• Questions to answer
1. From the discussion about law and morality, repeat word for word the passage from "Insisting that you'll" to "the right ones.".
2. In the discussion about law and morality, what does one commenter say Hitler did to make his illegal actions legal?

• Document section
Segment Open

I think this is very smart.
At a time when all social institutions are failing us, when all leaders - religious, political and business - are failing us, when the very rule of law has been perverted to turn all but a very few into slaves, one needs to give a "higher law" some serious thought. It needn't be a religious thing, as many philosophers and our very experience has shown, but if we're going to avert the inexorable march of dystopia, it's something to be considered.
The "rules of society" have been thoroughly turned on their head, and it's time to look very closely at oneself and decide what's right. The slogans of what's coming can be seen very clearly in advertising every few minutes on television. Unless they're recognized and carefully examined, and their wrongness discerned, we'll just end up going along with them.
One thing about anonymous: they make people talk about what's right and wrong outside of the usual framework of the corporate hegemony that passes for "the rules of society" in 2012. Laws are for more than just making things orderly so sheep can be slaughtered with minimum fuss.
In that regard, I'm glad anonymous exists. In a real way, they're kids, muddling through the confusing mess of what we are told is "right and wrong". They're figuring it out for themselves rather than just accepting the "work hard, don't rock the boat and pay the man" morals of today.
What's important about anonymous is not what they do, what they decide, but what we do - what we decide. They're sort of an unintentional crucible - a lab for how society forms and how it fails. There is a lesson there for those that care to see it.
You are welcome on my lawn.
who is a firefighter? anyone who fights fire, or anyone wearing the uniform?
Bullshit. You immediately jump to the worst incidents in history, and point at them as though they're representative examples. They're not.
Insisting that you'll just follow your own code instead of the law works great as long as you have the "right" morals. Funny thing about that, everyone seems to think their morals are the right ones.
Maybe I think it's immoral for my daughter to have a kid out of wedlock, so I kill her and her boyfriend as an honor killing. After all, it's my morality, and how dare your laws condemn it? Maybe I think abortions are immoral, so I won't let my employees have them, and how dare the law say otherwise? Maybe I think it's moral to drive drunk so long as I'm super-duper careful. How dare you take away my right to drive? Maybe I think it's moral to lynch murderers, and whoops, turns out that guy was innocent. How dare you make me follow your "due process"? Maybe I see no problems with dumping toxic waste in your water supply. How dare you fine me for it?
You're a child. Anyone with the slightest idea how the world works would realize that if you tell people to ignore any law they don't like, you get chaos. Sure, if you ever find yourself working as a Nazi death camp guard, disobey those orders. But such disobedience is warranted as the exception, not the rule.
In much the same way a bunch of people at a bus stop are a group or loose affiliation... all going in the same direction... yeah.
Actually hitler broke many many laws both locally and internationally in his actions, if he had followed the law he would not have been able to do much of what he did. What he did do though is retroactively change the law to make his illegal actions legal.
Form an organization. Raise money. Hire a lobbyist. Donate money to candidates who agree with you and run ads against candidates who disagree with you.
Lose horribly to well-funded PACs with hidden deep-pocket donors who can afford to run extensive and expensive media saturation campaigns telling the voters how their candidates are "more conservative" than your candidates. As though being "more conservative" or "more liberal" was all that was required to represent the voters' best intererests.
21st Century America, post Citizens United. One Dollar, One Vote. Ayn Rand would be so proud.

Segment Closed

• Entries provided

Segment Open

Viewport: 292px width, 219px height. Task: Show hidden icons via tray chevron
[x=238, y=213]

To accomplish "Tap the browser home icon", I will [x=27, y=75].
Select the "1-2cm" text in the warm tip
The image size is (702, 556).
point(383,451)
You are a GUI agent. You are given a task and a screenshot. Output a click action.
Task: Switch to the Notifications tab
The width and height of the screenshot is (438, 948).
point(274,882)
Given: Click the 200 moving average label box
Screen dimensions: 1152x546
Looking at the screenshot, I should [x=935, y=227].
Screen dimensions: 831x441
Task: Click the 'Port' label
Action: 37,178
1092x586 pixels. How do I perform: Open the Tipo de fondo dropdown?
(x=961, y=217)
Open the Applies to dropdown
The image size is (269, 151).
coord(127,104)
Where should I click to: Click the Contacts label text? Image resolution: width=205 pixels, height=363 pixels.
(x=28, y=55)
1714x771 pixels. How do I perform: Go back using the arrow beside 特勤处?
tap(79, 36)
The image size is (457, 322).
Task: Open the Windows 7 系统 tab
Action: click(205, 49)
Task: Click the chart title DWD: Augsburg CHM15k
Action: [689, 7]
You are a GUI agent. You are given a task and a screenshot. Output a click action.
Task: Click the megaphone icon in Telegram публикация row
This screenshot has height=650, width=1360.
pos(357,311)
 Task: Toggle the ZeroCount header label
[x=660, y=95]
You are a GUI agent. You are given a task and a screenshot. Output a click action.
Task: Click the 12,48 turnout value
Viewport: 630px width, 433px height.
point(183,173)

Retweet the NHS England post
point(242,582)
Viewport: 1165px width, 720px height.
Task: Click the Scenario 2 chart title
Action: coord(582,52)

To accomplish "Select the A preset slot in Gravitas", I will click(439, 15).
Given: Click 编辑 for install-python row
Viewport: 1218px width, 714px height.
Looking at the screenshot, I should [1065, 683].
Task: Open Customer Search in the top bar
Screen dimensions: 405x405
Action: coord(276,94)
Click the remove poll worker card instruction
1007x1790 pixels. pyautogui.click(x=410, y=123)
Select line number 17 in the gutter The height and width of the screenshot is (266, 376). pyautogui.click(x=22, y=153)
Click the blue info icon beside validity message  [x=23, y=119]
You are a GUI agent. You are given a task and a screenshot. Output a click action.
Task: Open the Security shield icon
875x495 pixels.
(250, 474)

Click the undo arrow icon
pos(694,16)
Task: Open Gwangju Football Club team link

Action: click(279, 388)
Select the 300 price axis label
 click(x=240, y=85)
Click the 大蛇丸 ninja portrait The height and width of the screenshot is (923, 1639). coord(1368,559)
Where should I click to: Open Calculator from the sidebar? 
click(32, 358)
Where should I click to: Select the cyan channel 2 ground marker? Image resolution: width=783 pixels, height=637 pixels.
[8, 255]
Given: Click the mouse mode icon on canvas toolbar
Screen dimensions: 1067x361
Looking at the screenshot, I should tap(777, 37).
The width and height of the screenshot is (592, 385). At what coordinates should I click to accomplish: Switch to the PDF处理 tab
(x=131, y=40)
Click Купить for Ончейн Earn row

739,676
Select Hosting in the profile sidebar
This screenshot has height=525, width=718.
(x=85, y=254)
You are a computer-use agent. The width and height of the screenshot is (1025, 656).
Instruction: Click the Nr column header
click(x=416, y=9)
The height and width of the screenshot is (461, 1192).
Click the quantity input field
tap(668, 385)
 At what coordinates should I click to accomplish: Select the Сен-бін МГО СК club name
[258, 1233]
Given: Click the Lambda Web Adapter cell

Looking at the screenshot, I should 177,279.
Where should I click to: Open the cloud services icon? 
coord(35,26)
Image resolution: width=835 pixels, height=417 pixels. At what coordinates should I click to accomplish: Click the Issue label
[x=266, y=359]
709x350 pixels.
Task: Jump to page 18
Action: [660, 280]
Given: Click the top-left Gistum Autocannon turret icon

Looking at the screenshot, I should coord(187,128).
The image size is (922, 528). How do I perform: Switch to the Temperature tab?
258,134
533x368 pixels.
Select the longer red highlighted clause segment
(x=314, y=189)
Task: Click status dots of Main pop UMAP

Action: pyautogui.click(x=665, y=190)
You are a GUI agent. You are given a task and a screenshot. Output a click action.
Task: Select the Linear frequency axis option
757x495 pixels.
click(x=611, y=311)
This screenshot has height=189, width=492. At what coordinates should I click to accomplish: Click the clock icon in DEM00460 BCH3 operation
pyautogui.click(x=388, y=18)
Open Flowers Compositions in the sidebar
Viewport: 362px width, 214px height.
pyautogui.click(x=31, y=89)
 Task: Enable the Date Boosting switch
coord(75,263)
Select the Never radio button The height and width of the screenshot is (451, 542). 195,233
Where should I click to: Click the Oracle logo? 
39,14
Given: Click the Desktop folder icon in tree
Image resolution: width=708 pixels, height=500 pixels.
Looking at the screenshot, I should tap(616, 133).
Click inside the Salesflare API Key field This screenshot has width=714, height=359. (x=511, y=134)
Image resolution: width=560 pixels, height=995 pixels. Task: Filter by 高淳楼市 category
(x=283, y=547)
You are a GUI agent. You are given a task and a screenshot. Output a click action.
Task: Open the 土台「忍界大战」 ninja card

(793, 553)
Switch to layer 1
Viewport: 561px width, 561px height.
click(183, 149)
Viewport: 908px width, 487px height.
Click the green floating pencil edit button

Segment Closed

• Written answers
1.
Insisting that you'll just follow your own code instead of the law works great as long as you have the "right" morals. Funny thing about that, everyone seems to think their morals are the right ones.

2. He retroactively changed the law.